Java Declaration 5 Min Drill

  • Arrays are objects in Java.
  • In Java an array is a collection of ordered primitives, object references.
  • It is never legal to include the size of an array in the declaration.
  • An array of objects can hold any object that passes the IS-A (or instanceof) test for the declared type of the array. e.g, if Circle extends Shape, then a Circle object can go into an Shape array.
  • A class is usually described as the template or blueprint from which the object is actually made.
  • A class can also be defined as new data type.
  • An instance of a class is an object.
  • In Java the methods are similar to functions in C/C++.
  • An abstract classes cannot be instantiated. If you define one method as abstract in a class the class must be defined as abstract.
  • Abstract methods does not have method implementation (i.e. method bodies), the implementation is provided by the subclasses.
  • In Java constructors are used to initialize the object. The name of the constructor is the same name as the class name.
  • If you define one non-default constructor in any given class, then the default constructor will not be provided by the compiler.
  • A source code file can have only one public class.
  • If the source file contains a public class, the filename must match the public class name.

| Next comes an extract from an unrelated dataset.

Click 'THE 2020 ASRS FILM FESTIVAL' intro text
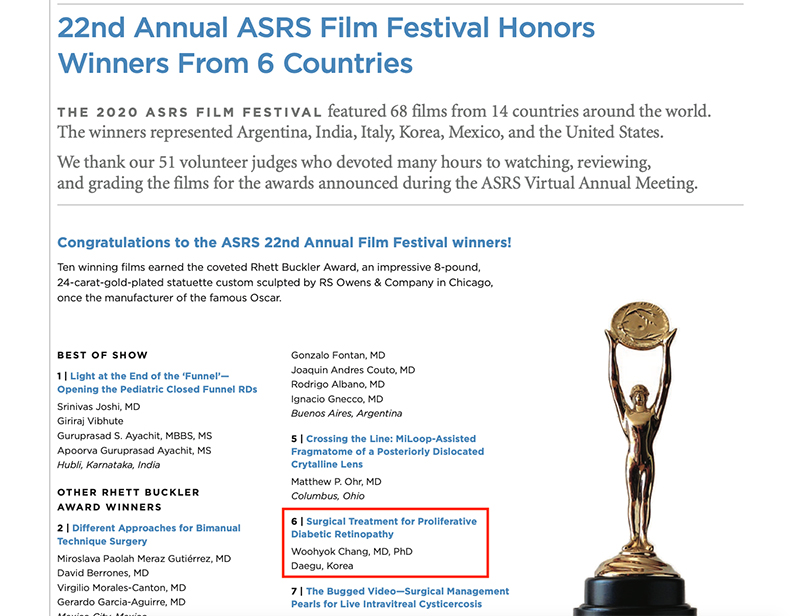Screen dimensions: 800x616 pos(189,112)
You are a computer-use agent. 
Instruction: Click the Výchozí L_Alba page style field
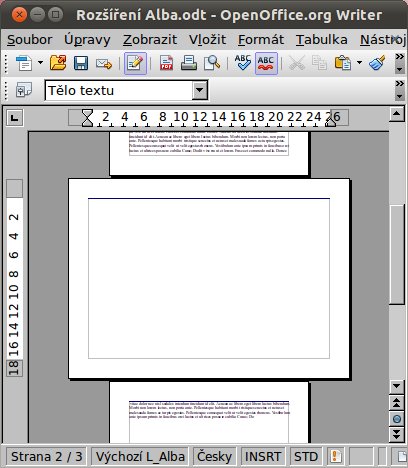tap(140, 456)
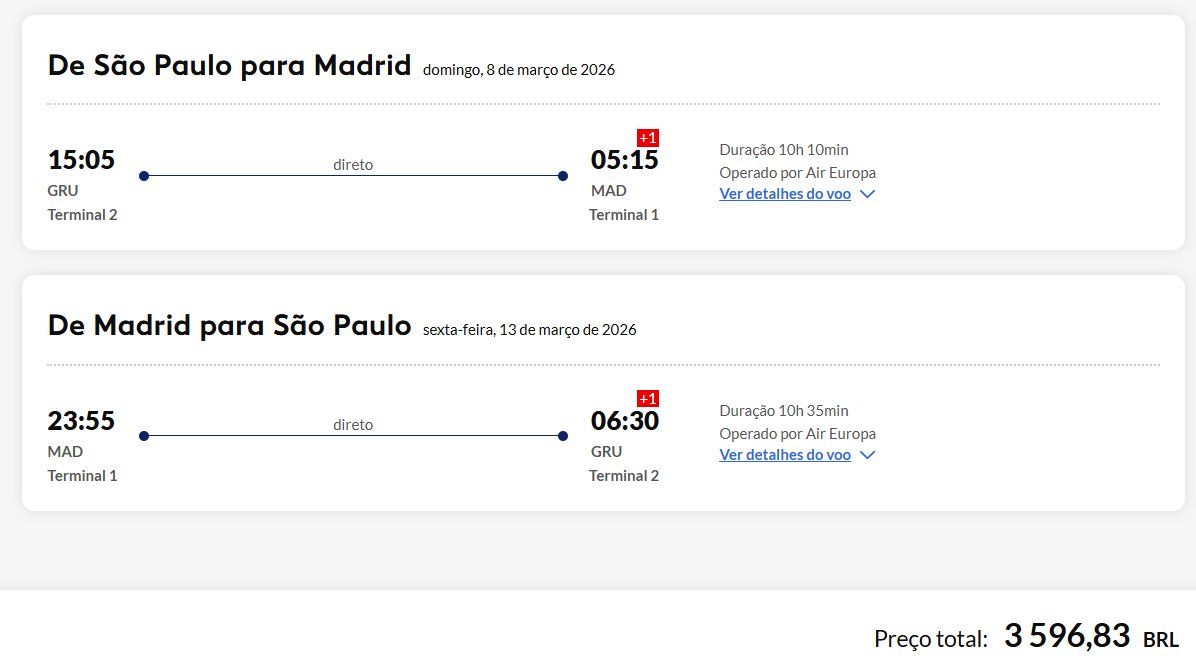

  • A file can have only one package statement, but it can have multiple imports.
  • The package statement (if any) must be the first (noncomment) line in a source file.
  • The import statements (if any) must come after the package and before the class declaration.
  • If there is no package statement, import statements must be the first (noncomment) statements in the source file.
  • A file can have more than one nonpublic class.
  • Files with no public classes have no naming restrictions.
  • An interface can have only abstract methods, no concrete methods allowed (upto Java 1.7).
  • Interface methods are by default public and abstract—explicit declaration of these modifiers is optional.
  • Interfaces can have constants, which are always implicitly public, static, and final.
  • Interface constant declarations of public, static, and final are optional in any combination.
  • Class implementing an interface can itself be abstract.
  • An abstract implementing class does not have to implement the interface methods (but the first concrete subclass must).
  • Class can extend only one class, but it can implement many interfaces.
  • Interfaces can extend one or more other interfaces.
  • A subclass can inherit a member of its superclass.
  • this. always refers to the currently executing object.